You’ve seen the images: floating islands of plastic in the ocean, marine life entangled in nets and lines. Whether in the ocean or on land, plastic pollutants—and their effects—are often visible.
But not all pollutants are.
“What most people don’t realize is that there has been pollution for a long time,” says Desiree Plata, an environmental engineer and chemist at the Massachusetts Institute of Technology (MIT). “Most of it we just can’t see.”
Enter methane, a colorless, odorless chemical that, like carbon dioxide and other greenhouse gases, contributes to climate change by collecting in our atmosphere and trapping radiation from the sun. Methane is emitted into the air by many sources, including melting permafrost, gassy cows, and oil and gas drilling sites. And it’s about 86 times more potent than carbon dioxide, according to the Intergovernmental Panel on Climate Change.
Methane is the main ingredient in natural gas, which powers 48% of homes in the United States. Commercial natural gas is scented with odorants to make a potential gas leak detectable, alerting a resident to shut off their stove or track down the leak.
“I like to call methane ‘the elephant in the atmosphere,’” Plata says. “It’s the gas everyone should be talking about, but few people know about.”
But now, a team at MIT is producing sensors to allow people to “see” methane, and ultimately track down its sources and mitigate its harmful effects.
Sensor technology: by chemicals, for chemicals
These methane sensors, developed by chemist Tim Swager and his team at MIT, vary in size depending on how large of an area a user would like to monitor. The sensors could be big, shaped like a laptop briefcase for easy carrying. Or they could be small, about the size of a sticker, and shaped like the flat chip in your credit card.
The sensors are inexpensive, low-power devices that can detect methane emissions in nature and at industrial sites, Swager said in an email. The company C2Sense is working with his team’s technology, which could be on the market within a few years.

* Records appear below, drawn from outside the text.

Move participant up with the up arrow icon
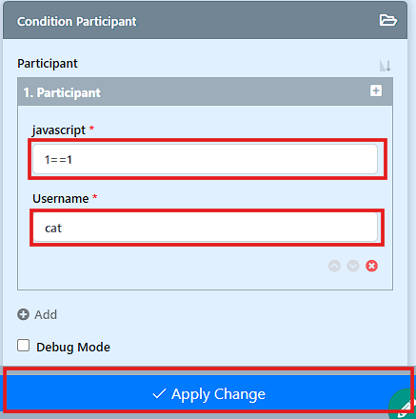tap(334, 266)
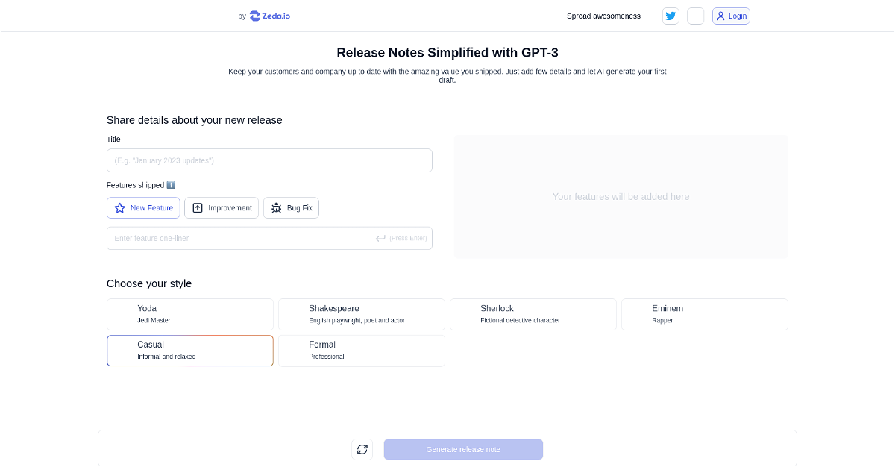This screenshot has width=895, height=467.
Task: Choose the Yoda style
Action: coord(190,314)
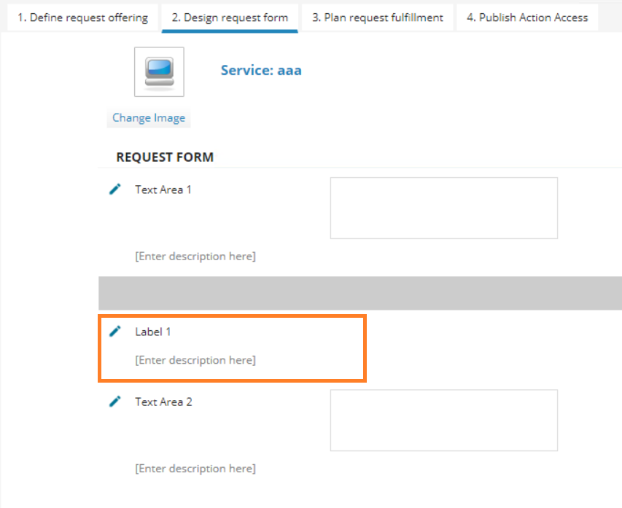Click the pencil icon beside Text Area 1

tap(114, 189)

Though they’re not yet licensed for commercial use, Swager’s methane sensors have the potential to be as widely used as the carbon monoxide detectors we have in our homes. Methane is present in natural, industrial, and agricultural environments, and sometimes leaches into drinking water through the ground in the form of tiny gas bubbles, meaning that anyone—from a farmer to an engineer to a homeowner—could use a sensor to get a better idea of the chemical’s presence in their air or water.
All of Swager’s team’s sensors are powered by the same thing: chemical elements. Platinum and oxygen naturally react with methane, so they can be used in the sensors to detect methane in an environment, Swager explains.
Here’s how: The platinum in the sensor reacts with oxygen in the atmosphere, bonding to create a chemical compound. This compound then reacts with any methane present in the surrounding environment. “Basically, you’re oxidizing the methane,” Swager says. This reaction between the platinum-oxygen compound and methane sets off the sensor, which sends a notification to a specialized device (for an industrial-use sensor) or a cell phone (for a personal-use sensor).
The sensor’s platinum and electrode sensing component “is very tiny—and that means that you could put it into lots of different structures,” says Plata, who’s not involved in Swager’s work. Unlike some other machinery that’s weighed down by the bulky essential technology within it, C2Sense’s sensors rely on very little to work, so they can be easily integrated into homes, barns, drilling sites, and other environments where methane is present.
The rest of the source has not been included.